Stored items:
<<<<

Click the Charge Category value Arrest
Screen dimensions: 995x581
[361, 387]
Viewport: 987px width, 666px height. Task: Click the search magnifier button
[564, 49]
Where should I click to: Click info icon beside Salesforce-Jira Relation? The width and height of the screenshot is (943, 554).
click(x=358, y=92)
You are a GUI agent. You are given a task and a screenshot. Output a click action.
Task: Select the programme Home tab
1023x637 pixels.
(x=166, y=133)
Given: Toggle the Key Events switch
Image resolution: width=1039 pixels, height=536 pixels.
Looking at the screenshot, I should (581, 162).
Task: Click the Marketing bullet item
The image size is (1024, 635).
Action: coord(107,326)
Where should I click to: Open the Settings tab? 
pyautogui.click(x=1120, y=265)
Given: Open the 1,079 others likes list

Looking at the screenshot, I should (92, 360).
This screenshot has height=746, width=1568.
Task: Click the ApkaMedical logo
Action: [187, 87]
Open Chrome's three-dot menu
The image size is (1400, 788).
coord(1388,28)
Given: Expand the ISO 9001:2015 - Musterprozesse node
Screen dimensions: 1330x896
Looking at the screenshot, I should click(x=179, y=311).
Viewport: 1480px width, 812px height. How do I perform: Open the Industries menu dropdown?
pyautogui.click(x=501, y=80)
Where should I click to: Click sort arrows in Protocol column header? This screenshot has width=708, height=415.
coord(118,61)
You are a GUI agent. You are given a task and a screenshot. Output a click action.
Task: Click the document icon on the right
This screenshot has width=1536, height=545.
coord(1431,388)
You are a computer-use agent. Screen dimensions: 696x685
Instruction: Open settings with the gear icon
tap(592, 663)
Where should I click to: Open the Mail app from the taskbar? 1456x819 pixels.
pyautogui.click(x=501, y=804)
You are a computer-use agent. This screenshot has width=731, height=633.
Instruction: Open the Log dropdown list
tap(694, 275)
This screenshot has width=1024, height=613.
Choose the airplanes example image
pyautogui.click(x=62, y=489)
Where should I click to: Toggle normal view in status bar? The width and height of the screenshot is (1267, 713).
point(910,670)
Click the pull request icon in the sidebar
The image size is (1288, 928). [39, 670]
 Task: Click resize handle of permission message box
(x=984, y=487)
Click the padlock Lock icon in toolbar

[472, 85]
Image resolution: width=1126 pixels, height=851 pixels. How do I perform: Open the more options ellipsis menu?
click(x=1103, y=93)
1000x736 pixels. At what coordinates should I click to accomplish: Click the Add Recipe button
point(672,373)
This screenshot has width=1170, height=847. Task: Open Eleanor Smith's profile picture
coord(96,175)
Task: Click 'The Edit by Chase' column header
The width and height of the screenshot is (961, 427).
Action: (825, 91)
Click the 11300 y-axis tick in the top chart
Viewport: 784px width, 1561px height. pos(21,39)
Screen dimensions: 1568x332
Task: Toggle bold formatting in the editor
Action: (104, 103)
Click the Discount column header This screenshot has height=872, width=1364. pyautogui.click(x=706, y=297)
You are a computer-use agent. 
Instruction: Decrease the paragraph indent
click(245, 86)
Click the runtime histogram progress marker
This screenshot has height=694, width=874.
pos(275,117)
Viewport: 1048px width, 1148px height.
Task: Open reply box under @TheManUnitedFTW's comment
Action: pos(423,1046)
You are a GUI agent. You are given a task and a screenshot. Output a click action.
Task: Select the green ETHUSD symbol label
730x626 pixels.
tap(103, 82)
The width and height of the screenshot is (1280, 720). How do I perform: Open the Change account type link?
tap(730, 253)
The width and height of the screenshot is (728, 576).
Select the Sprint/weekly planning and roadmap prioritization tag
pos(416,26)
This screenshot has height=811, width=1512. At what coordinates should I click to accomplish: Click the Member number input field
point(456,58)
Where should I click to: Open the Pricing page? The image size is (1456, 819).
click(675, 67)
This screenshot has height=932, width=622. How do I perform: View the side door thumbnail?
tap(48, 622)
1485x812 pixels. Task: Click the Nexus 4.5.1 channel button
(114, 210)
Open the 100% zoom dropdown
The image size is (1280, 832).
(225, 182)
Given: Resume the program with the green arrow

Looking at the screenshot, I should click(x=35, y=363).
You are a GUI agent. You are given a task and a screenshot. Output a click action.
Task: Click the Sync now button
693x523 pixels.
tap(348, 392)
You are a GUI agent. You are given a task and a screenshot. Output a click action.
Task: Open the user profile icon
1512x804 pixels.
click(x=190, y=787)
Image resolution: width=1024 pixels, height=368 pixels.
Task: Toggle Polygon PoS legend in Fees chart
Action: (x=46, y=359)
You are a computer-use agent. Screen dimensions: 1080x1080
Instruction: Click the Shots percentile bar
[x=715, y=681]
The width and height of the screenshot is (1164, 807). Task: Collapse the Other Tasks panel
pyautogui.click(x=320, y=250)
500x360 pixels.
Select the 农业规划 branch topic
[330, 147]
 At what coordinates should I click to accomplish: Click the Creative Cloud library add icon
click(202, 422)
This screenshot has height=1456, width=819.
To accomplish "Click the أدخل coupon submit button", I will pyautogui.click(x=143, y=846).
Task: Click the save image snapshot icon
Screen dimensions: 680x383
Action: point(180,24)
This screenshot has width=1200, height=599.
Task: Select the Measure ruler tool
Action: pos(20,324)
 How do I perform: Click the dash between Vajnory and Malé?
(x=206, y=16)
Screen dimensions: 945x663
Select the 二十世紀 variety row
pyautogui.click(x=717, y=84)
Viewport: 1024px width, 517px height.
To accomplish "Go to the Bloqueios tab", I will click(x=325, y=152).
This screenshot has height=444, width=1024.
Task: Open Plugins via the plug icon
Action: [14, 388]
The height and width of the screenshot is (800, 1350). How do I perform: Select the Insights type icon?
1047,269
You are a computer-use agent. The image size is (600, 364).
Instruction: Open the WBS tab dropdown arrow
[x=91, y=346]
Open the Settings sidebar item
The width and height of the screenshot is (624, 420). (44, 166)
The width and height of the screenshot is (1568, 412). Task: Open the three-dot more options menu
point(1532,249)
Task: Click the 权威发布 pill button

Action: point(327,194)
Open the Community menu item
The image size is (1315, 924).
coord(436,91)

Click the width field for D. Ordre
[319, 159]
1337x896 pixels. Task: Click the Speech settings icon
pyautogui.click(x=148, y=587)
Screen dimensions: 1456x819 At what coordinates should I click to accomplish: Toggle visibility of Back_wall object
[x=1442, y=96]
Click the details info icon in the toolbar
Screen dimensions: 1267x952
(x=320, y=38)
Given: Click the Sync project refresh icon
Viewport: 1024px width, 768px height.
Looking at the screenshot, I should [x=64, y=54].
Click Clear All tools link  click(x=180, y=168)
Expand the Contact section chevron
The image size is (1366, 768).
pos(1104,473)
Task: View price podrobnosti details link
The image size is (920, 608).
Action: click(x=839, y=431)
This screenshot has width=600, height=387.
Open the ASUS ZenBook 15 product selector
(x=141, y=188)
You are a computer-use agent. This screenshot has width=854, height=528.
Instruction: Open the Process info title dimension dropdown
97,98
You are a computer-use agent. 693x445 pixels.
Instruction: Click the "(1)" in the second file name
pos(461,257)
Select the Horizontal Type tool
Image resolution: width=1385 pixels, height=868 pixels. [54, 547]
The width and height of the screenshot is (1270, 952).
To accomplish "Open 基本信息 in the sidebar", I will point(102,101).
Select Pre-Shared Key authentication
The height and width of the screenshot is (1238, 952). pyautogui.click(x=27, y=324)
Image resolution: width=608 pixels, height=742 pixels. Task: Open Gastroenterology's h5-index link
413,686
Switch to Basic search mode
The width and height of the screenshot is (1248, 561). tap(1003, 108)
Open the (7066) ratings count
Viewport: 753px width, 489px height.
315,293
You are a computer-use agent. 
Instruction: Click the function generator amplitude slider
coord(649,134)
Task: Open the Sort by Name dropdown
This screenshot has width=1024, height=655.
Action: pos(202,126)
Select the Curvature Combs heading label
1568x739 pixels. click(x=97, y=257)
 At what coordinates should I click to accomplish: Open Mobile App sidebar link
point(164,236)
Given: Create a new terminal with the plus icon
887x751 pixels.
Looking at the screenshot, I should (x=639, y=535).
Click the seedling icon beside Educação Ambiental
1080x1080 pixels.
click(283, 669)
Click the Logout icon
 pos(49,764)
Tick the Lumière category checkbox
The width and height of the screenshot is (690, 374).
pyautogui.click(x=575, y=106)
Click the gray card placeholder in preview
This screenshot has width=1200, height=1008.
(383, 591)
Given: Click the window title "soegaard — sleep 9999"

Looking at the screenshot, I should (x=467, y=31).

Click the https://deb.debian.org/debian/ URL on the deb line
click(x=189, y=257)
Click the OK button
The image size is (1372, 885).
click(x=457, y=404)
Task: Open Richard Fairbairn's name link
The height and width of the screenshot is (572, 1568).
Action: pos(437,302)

>>>>

Copy the listing verbatim, from its first line through the line containing "click(x=358, y=92)", including both of those lines.

#### Completed task
Click the Charge Category value Arrest
Screen dimensions: 995x581
[361, 387]
Viewport: 987px width, 666px height. Task: Click the search magnifier button
[564, 49]
Where should I click to: Click info icon beside Salesforce-Jira Relation? The width and height of the screenshot is (943, 554).
click(x=358, y=92)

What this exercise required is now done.